==== Input material ====

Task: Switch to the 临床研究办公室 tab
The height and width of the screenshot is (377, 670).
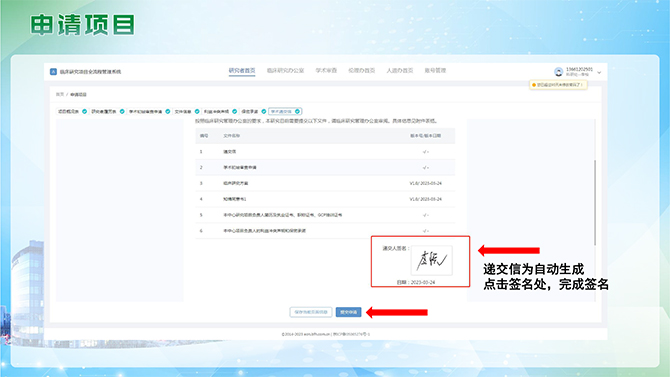Action: pos(285,71)
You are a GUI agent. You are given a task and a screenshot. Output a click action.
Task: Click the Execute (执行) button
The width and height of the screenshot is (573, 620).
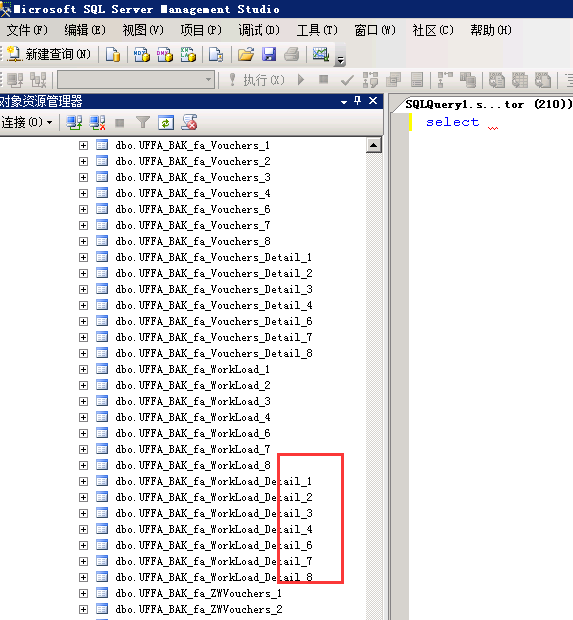click(x=257, y=80)
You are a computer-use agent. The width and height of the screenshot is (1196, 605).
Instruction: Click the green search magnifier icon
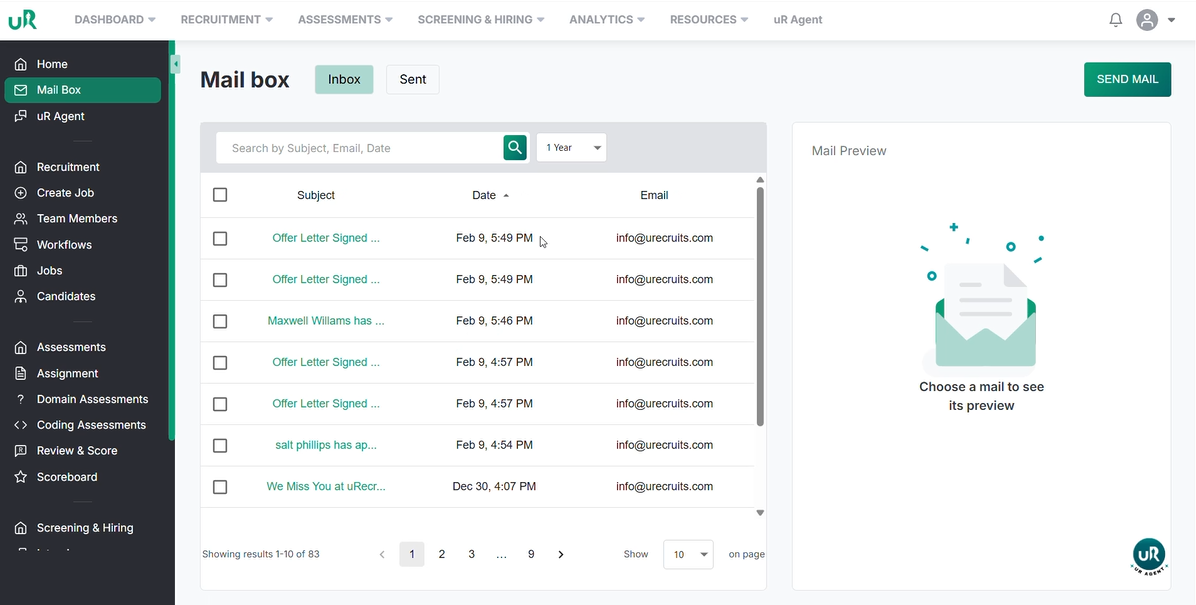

====

● **Directions**
Please give the listing above as a numbered list, one line per item and with blank lines left out, and leave the pictures out of your answer.

● **Exercise answer**
1. Task: Switch to the 临床研究办公室 tab
2. The height and width of the screenshot is (377, 670).
3. Action: pos(285,71)
4. You are a GUI agent. You are given a task and a screenshot. Output a click action.
5. Task: Click the Execute (执行) button
6. The width and height of the screenshot is (573, 620).
7. click(x=257, y=80)
8. You are a computer-use agent. The width and height of the screenshot is (1196, 605).
9. Instruction: Click the green search magnifier icon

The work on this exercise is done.